1.-Hemos escuchado en la primera lectura un trozo del segundo libro de los Reyes:

 *En Israel, se conservaba intacto el recuerdo del profeta Eliseo, que había sido un extraordinario testigo a la alianza en el Reino del Norte, en el siglo IX a.C.

*Afrontando la oposición de los príncipes, Eliseo había mantenido la fe del pueblo.

*Los relatos de sus milagros eran abundantes: un hombre de Dios, que había hecho surgir la vida por todos los lugares por los que había pasado.

2.-En la segunda lectura continuamos leyendo la Carta de San Pablo a los Romanos: *San Pablo explica cómo concibe la vida nueva traída por Jesucristo.

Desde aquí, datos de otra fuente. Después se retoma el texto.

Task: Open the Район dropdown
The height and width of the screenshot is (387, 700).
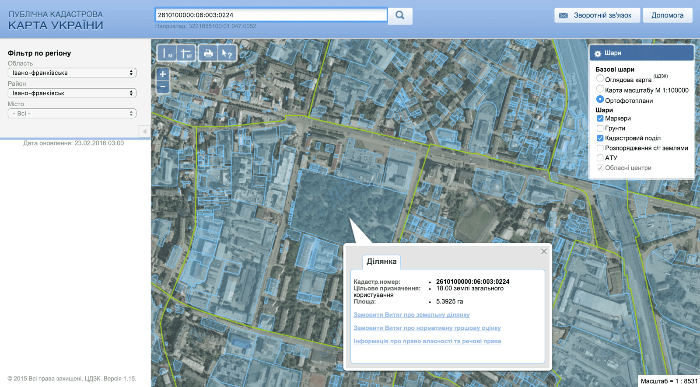Action: click(72, 93)
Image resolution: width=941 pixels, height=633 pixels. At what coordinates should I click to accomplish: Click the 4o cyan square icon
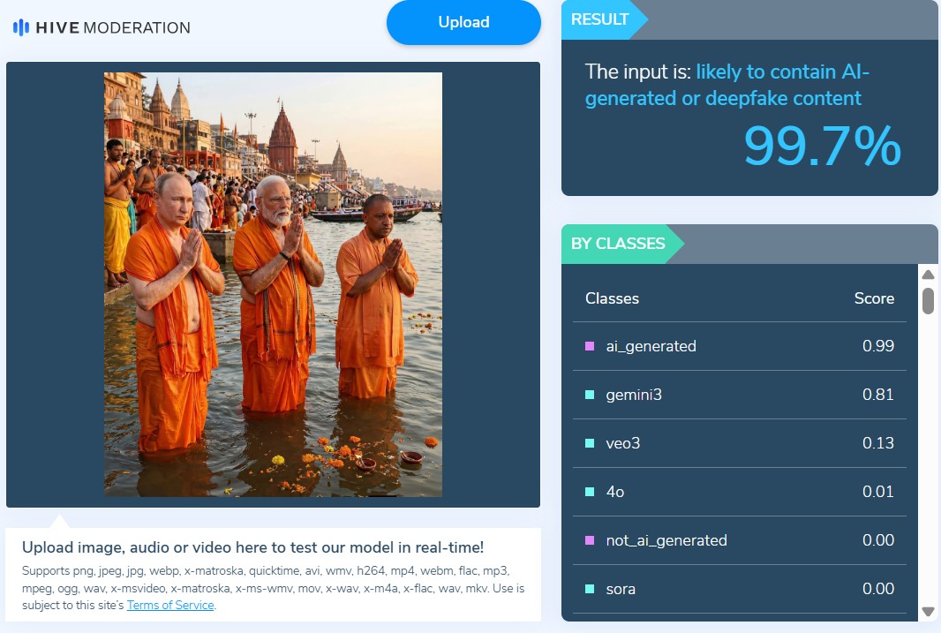(x=590, y=492)
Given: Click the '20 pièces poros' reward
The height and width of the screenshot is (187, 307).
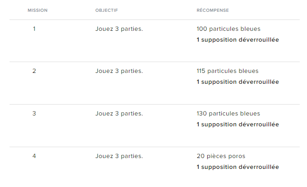Looking at the screenshot, I should click(221, 156).
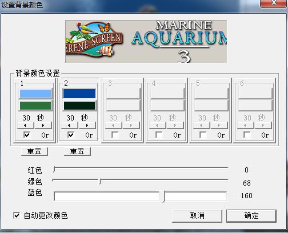Enable the On checkbox in slot 3

tap(115, 135)
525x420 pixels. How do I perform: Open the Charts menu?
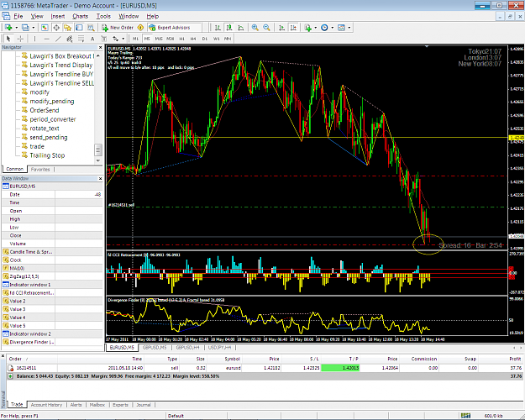(x=81, y=16)
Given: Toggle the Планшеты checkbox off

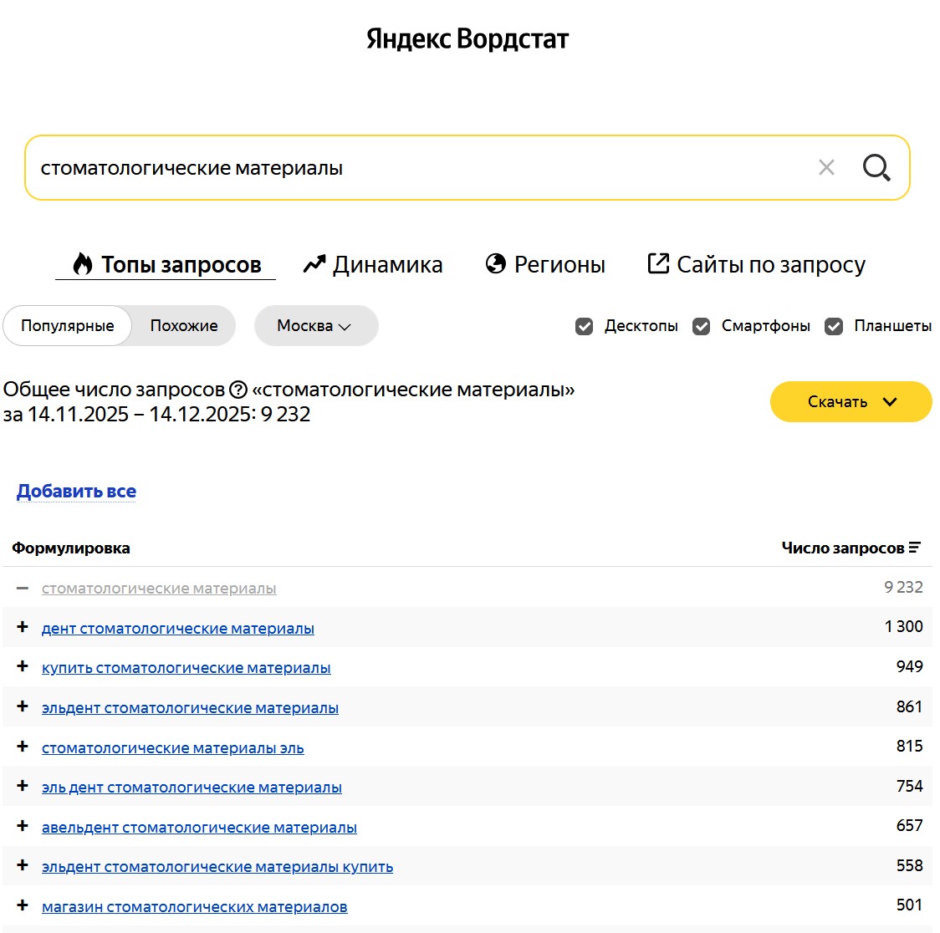Looking at the screenshot, I should (x=832, y=326).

*Por el Bautismo el creyente inicia el camino recorrido por el Salvador, entrando en una relación filial con Dios. Sale del universo en el que el hombre está centrado sobre sí mismo y al pecado.

*Ésta nueva vida en Cristo es  una verdadera resurrección que anuncia la definitiva resurrección todavía por venir.

3.-En el evangelio hemos proclamado un trozo del capítulo 10 de San Mateo:

*El domingo pasado, Jesús invitaba a los suyos no tener miedo, ni tan siquiera a la muerte, y que estuvieran convencidos que en el Gran Día reconocerá a los suyos, aquellos que han tenido confianza y han dado testimonio de Él en la vida.

*Hoy, Jesús continúa las recomendaciones a los apóstoles, y les invitaba a ser fieles ante los ojos del mundo y de la propia familia, a pesar de las posibles dificultades e incomprensiones.

*Jesús nos recuerda que por su causa puede haber divisiones e incomprensiones aún en el seno de la familia. Y nos invita a ponerlo en primer lugar.

*Seguir a Jesús significa a menudo “perder la vida” a los ojos de la gente, pero en realidad se guarda y se transmite, acogiendo a los demás en nombre de Jesús, fuente de toda vida.

 

FINAL:   

1.-Vivamos con intensidad esta Eucaristía, pidiéndole al Espíritu Santo que nos de la fortaleza y la constancia para seguir a Jesucristo.

2.-Saboreemos la vida y tengamos un encuentro personal con Cristo.

3.-Miremos a la Virgen María que nos ayude a decir si al proyecto salvífico de Dios desde una fe auténtica y generosa.